Later playing spells at Forest Green Rovers, Gravesend & Northfleet and Cwmbran Town followed his time at Edgar Street, and he even returned to his native Cameroon for a while featuring for Oryx Douala.

Guy worked with Mathieu Manset, Yoan Arquin and Benoit Dalibard when the French players were handed opportunities at Edgar Street, but doesn’t describe himself as an agent.

“I am more of a scout. Having played in so many countries and speaking different languages, I have developed a good European network of contacts, which obviously helps me identify up and coming players.”

It would be great to welcome Guy back to Edgar Street again one day as maybe a club guest. He will always be a ‘cult hero’ at Hereford. He says he’ll never forget his time here:

“I’ve fond memories of playing for Hereford. They are memories that will stay with me forever.

“I was a powerfully built player but I liked to entertain when I was on the pitch.

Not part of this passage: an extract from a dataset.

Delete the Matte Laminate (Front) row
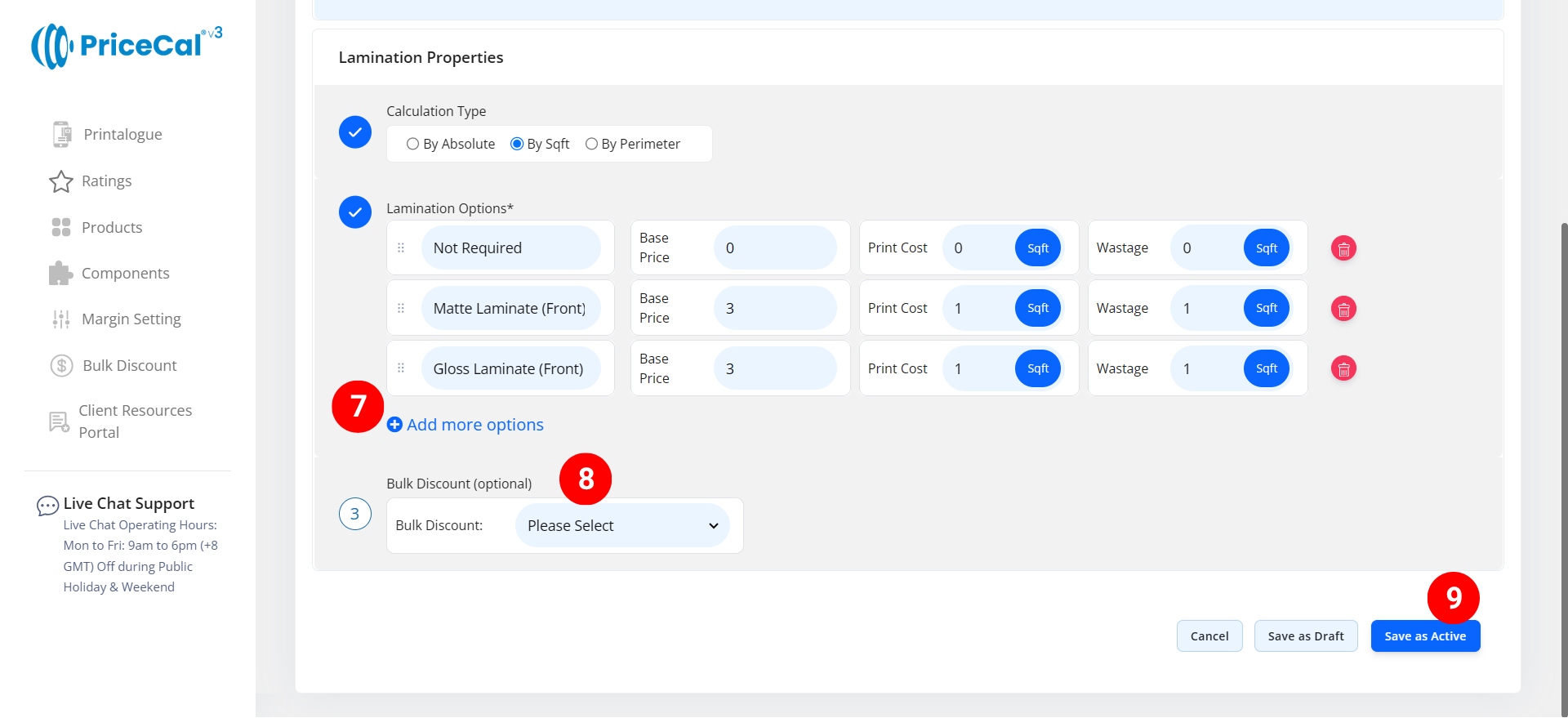Image resolution: width=1568 pixels, height=718 pixels. tap(1343, 309)
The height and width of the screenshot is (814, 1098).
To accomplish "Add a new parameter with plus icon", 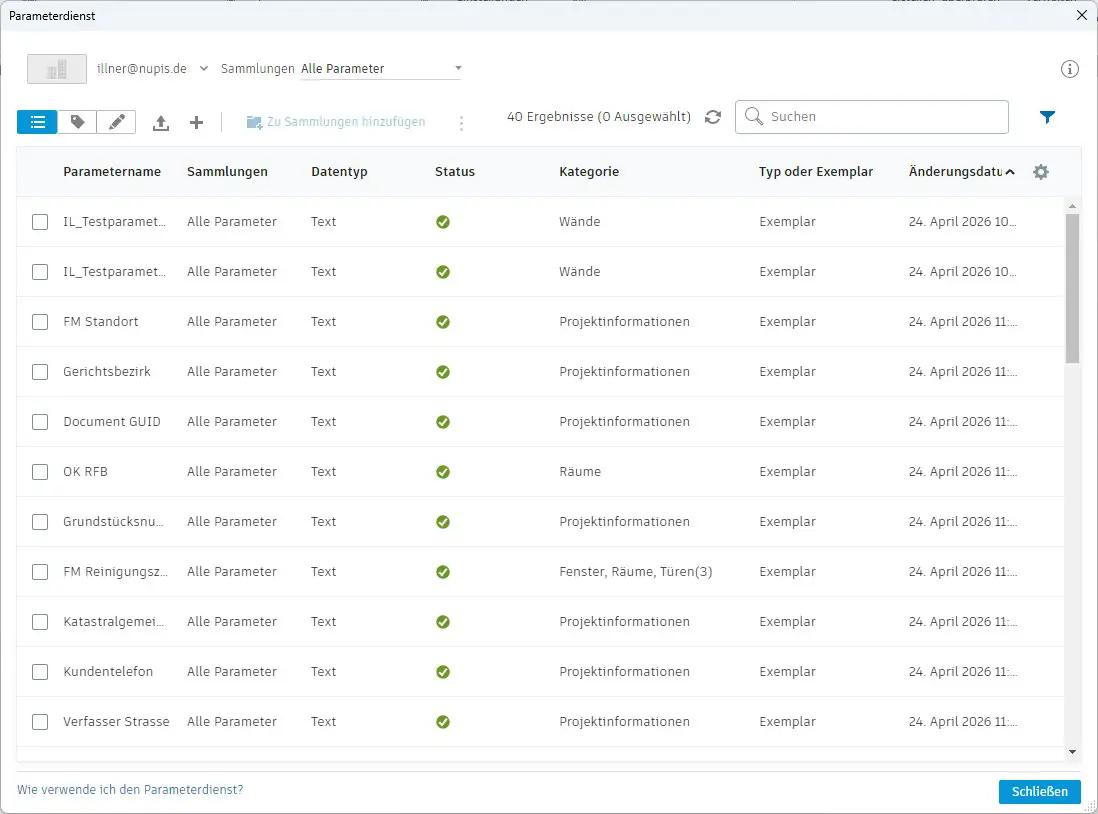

“I liked to do things differently and sometimes I wasn’t the manager’s favourite, but the supporters loved it. It’s nice to know the fans remember me”.

Keith Hall

By Editor

Lifelong Hereford supporter who has endured the rise and fall of the club through progressive generations. Sports journalist, broadcaster and commentator who will never forget his Edgar Street roots.

3 thought on “Hereford Hero #12 – Guy Ipoua”
  1. I know just how he felt. I raced down the main stand, down the tunnel and around the ground to behind the goal so I could be there to encourage the ref to call me on to ‘“treat” superman when he went down in the closing minutes. I think Wayne was impressed even if the ref didn’t know why I was there.